The team started work at the Glynn’s in the fall of 2010. Although Hugo and Travaglia had a working knowledge of the many challenges they faced, there were still surprises. “We got to a point in construction where there was a big storm and the construction site filled up with water. We brought in more crushed stone and drainage,” Travaglia says. “The amount of crushed stone we used was amazing.”
The numbers tell you just how amazing. About 120 cubic yards worth of dirt and rock were taken away to reveal the ledge before a huge amount of fill and stone were then brought back in. The amounts make most landscaping projects look like sandbox play: 78 tons of crushed stone, 54 yards of fill, 60 yards of loam for beds and around the fire pit area, 5 tons of peastone (a type of small, smooth rock), and 60 yards of gravel were brought in. When they were done, they had exposed boulders six to eight feet high and had created a sunken garden that was five feet deep.
Their efforts resulted in a garden that makes you stop, stare, and definitely want to linger. The Glynns entertain frequently in that space—the number of people that fit comfortably in the two rooms, or defined circular spaces at the garden’s center, amazes them. “Over a hundred people can easily gather there,” says Cathy, who gave the post-wedding party in the garden as she had hoped.
What makes her gardens so appealing are not only the dramatic ledge mounds but also the carefully chosen lighting enhancing the rocks. In the evening, the lighting, which accents different sections of plants and rock, creates a warm ambience. “We used lighting to create intimate areas, help define space, and to accent interesting nooks, crannies, stones, and plant materials, as well as to light the paths,” Travaglia says.

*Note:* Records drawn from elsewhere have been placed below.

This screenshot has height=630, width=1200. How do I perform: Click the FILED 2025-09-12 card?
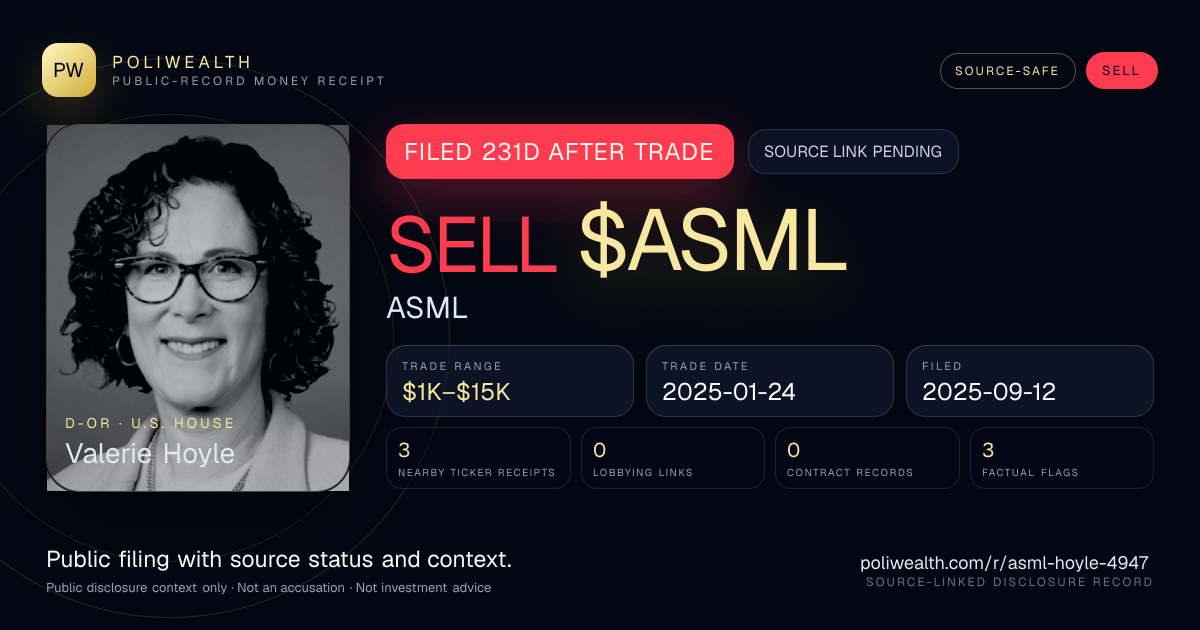(x=1030, y=381)
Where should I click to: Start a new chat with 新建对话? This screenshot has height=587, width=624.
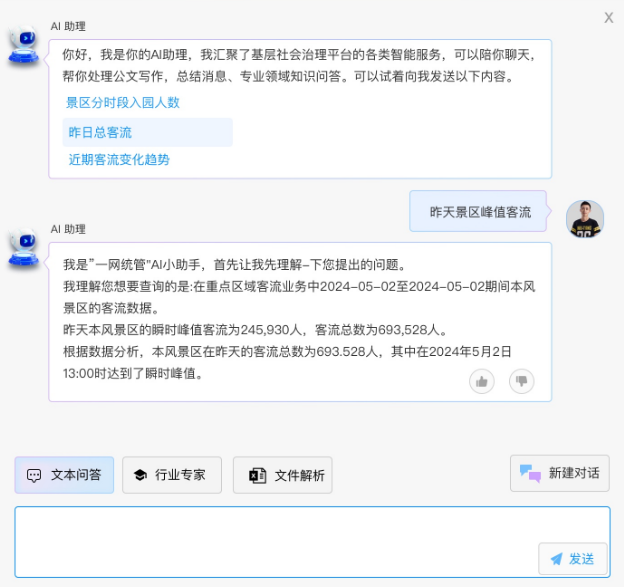(x=560, y=473)
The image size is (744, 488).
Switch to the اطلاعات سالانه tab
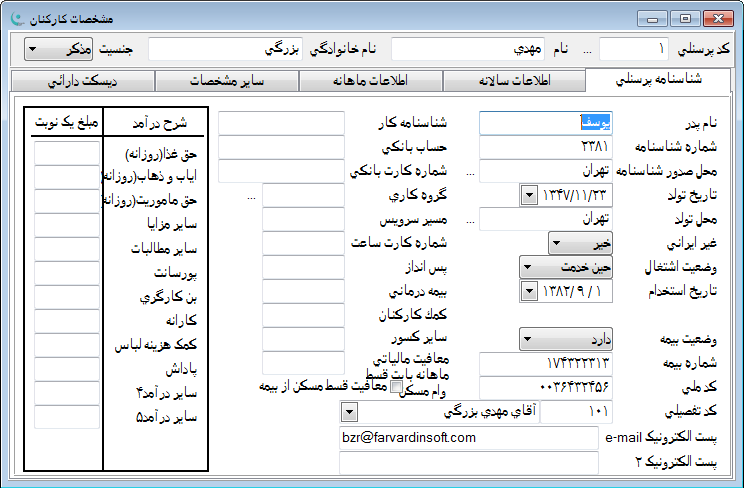tap(510, 81)
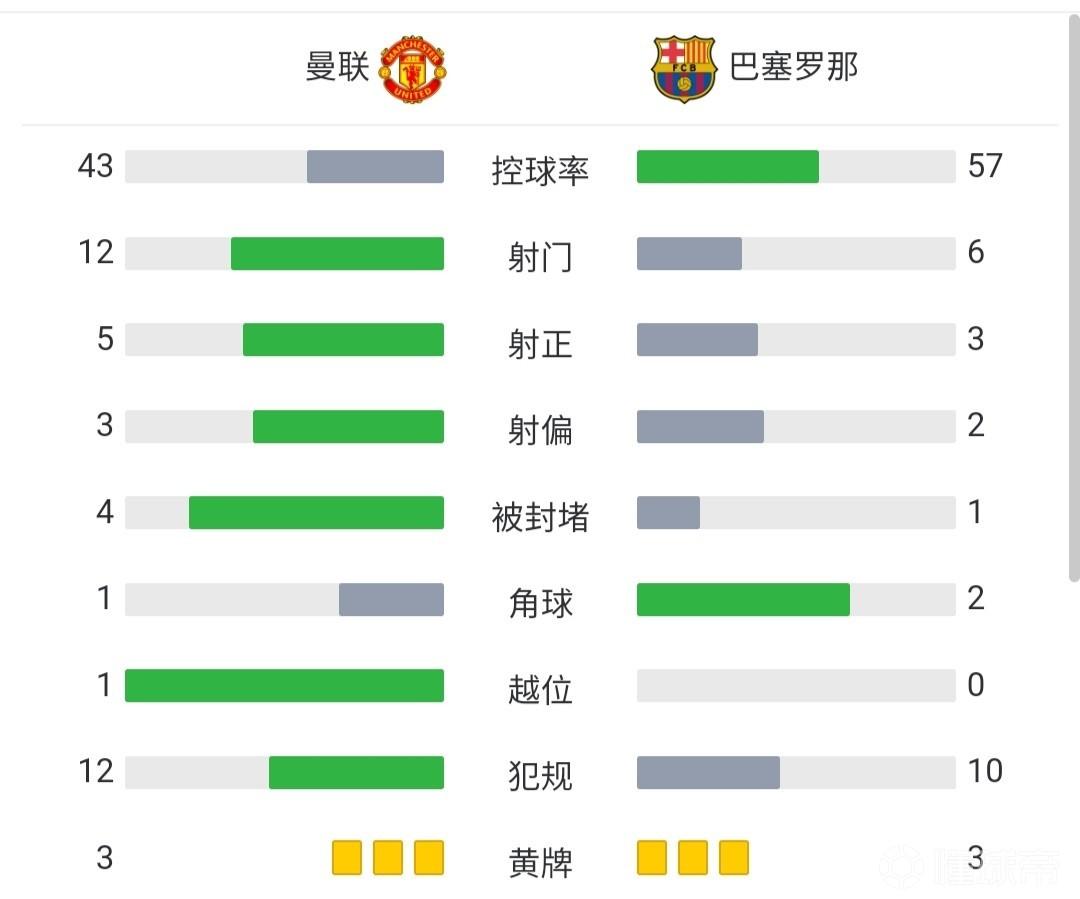This screenshot has height=899, width=1080.
Task: Select the 犯规 stat label
Action: [540, 775]
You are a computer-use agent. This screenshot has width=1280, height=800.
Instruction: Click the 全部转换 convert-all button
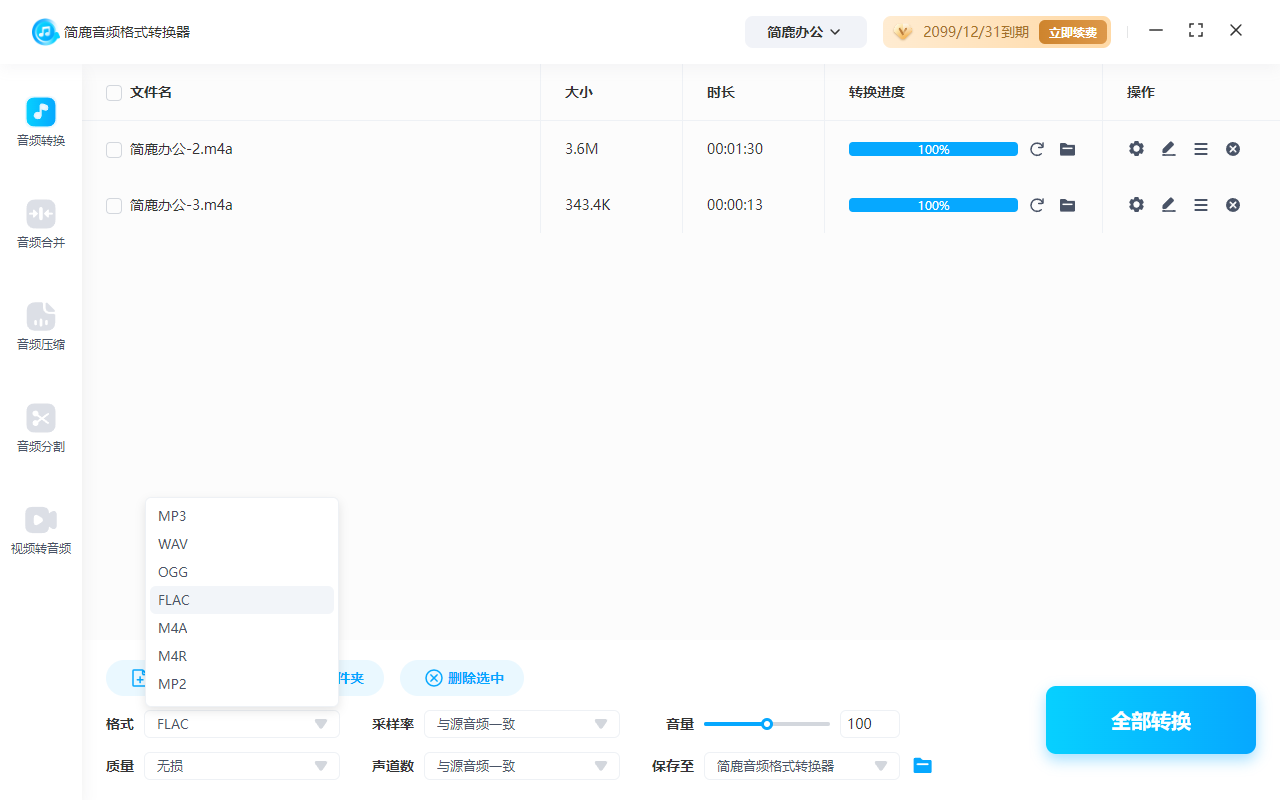[x=1150, y=719]
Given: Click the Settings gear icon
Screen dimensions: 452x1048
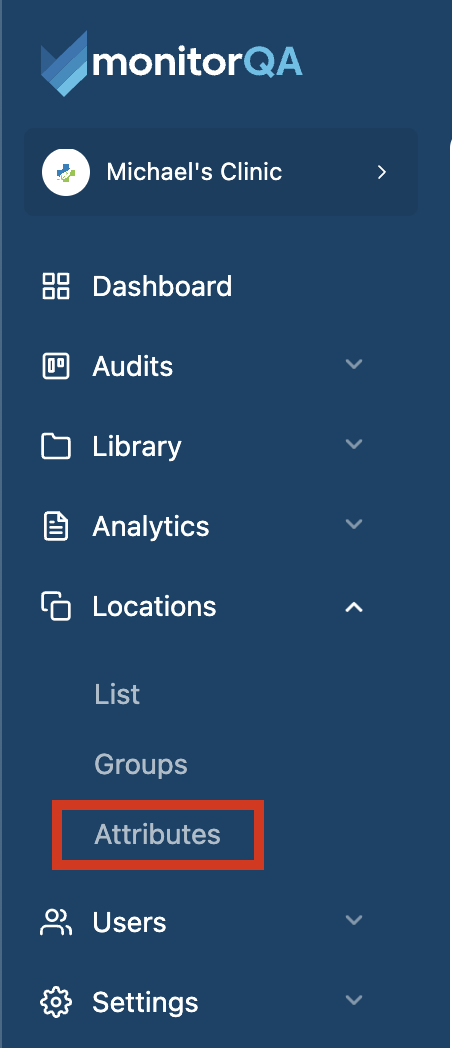Looking at the screenshot, I should click(x=56, y=1002).
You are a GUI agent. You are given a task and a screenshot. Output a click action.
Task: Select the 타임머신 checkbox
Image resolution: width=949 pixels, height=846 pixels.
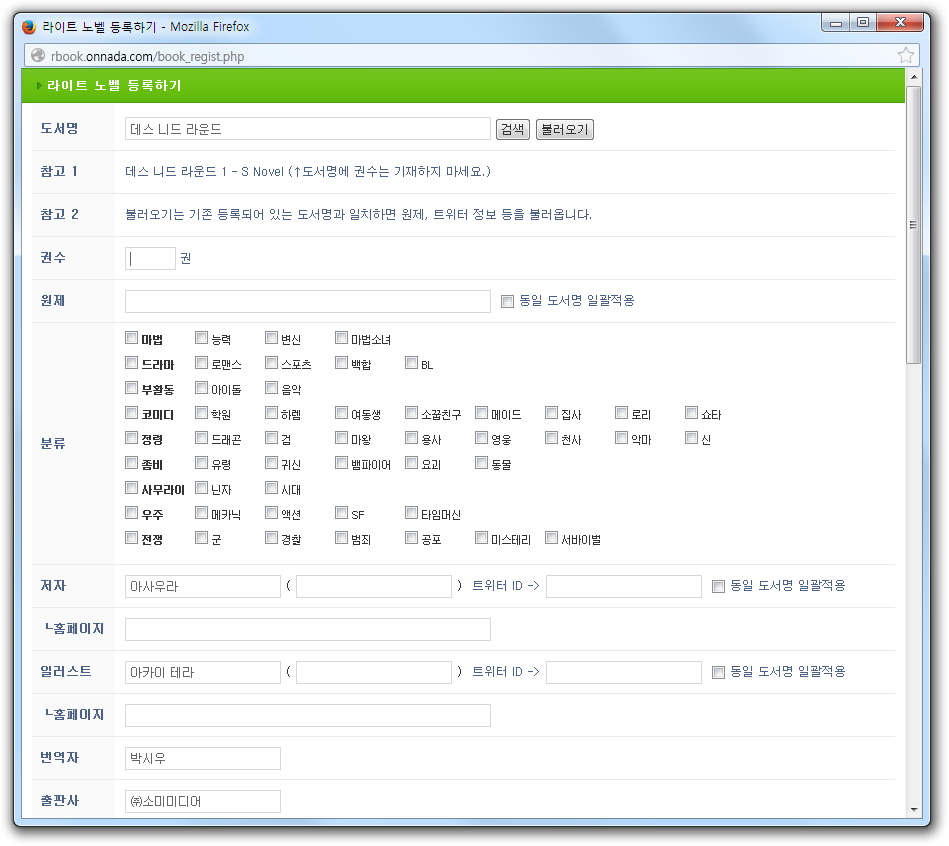click(x=411, y=513)
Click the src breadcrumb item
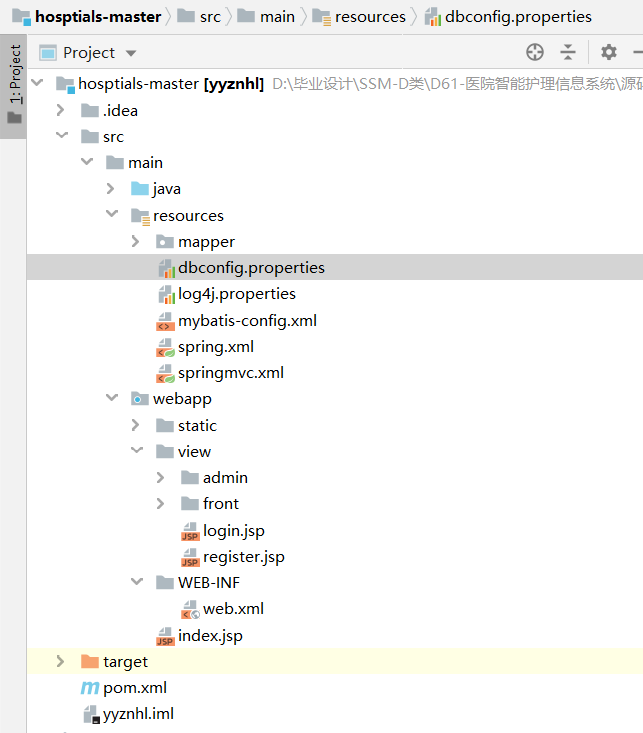643x733 pixels. [x=210, y=16]
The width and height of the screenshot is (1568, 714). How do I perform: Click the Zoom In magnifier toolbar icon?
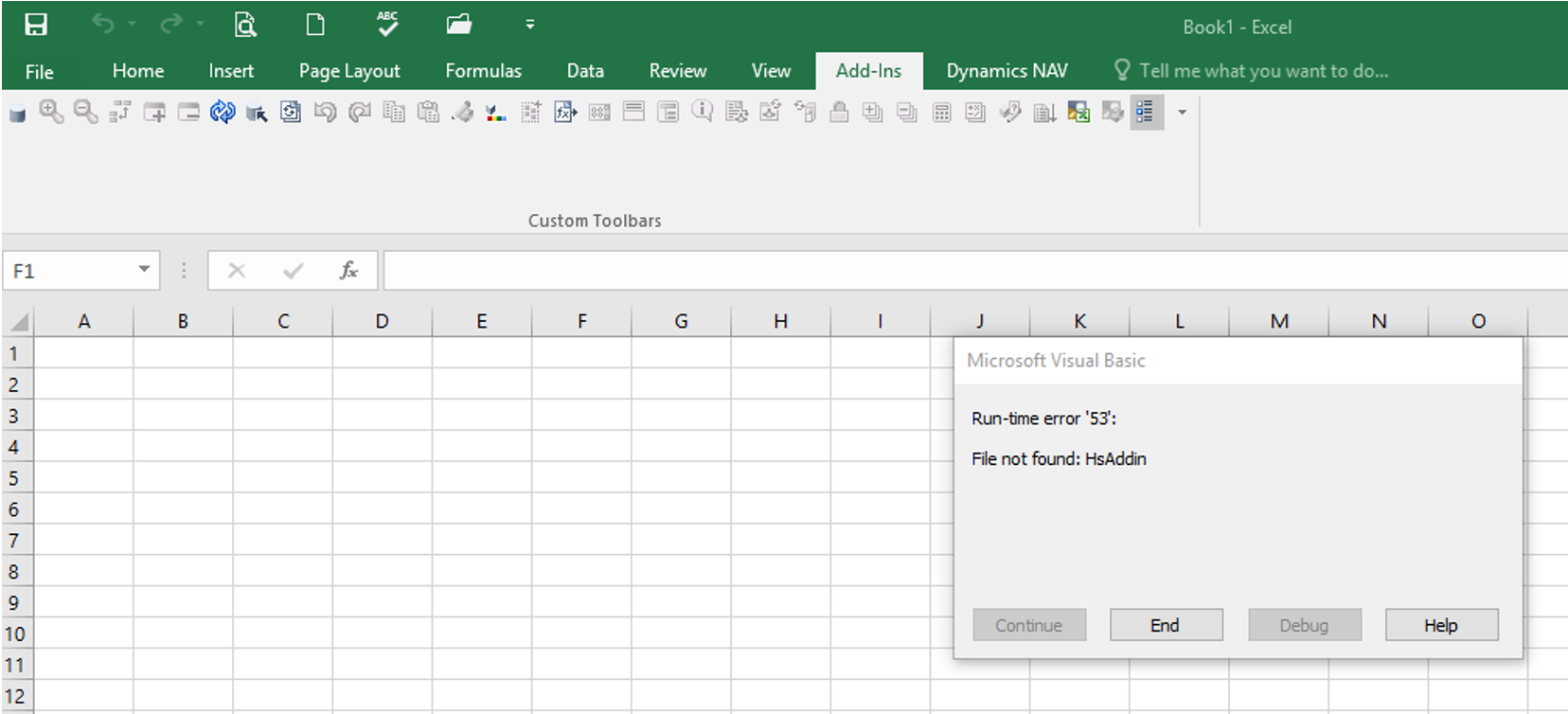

Selecting the lighting fixtures was a mixture of creativity and practicality. First, Hugo chose a few lights based on what he thought would look attractive in that space. Next, he staged them in the space, returning in the evening to study the overall lighting design in case it needed an adjustment. “Tweaking may mean adjusting the voltage higher or lower, or it may mean just turning it a bit to shine on a particular plant or stone,” Travaglia says. “It’s like the theater piece of the design.”
The Hugo design team uses CAST lighting, which they buy from BISCO in Portsmouth. The designers say that these products withstand New England’s variable weather and age beautifully. “It is a higher-end lighting made of solid bronze so it gets a nice patina,” Travaglia says. “It is not a cheap fixture, and it has some weight to it.” The lighting accentuates both the surface of the stones and the plant textures; a fire roaring in the fire pit creates visual movement that heightens the effect.
When selecting plants for the garden, the team had to consider two main factors: the front yard has full sun exposure and the clients’ busy schedules. So sticking with hardy, low-maintenance, New England plants that would thrive in heat and full sun was essential. Baptisia, also known as wild indigo; Sedum; pink-flowered Echinacea; and Perovskia or Russian sage, a purple flowering plant, combine to create a lush look.
The design team also selected grasses that thrill client Cathy Glynn. “The grasses are so beautiful, and so is the lighting,” she says. “Chuck picked plants so that something is in bloom all the time.” The team used a sedge (Carex) and two types of maiden grass, Miscanthus sinensis ‘Gracillimus’ and M. sinensis ‘Morning Light’ in the project. Cathy was pleased with the degree of privacy that Hugo’s landscaping gave them from neighbors. Tall trees that line the property include Blue Point juniper (Juniperus chinensis ‘Blue Point’), eastern red cedar (Juniperus virginiana), and balsam fir (Abies balsamea).
The drama of stone, plants, and lighting makes for a unique and attractive space that the Glynn family enjoys. A far cry from the rocky, barren front yard they once knew, their York retreat is now a striking oasis.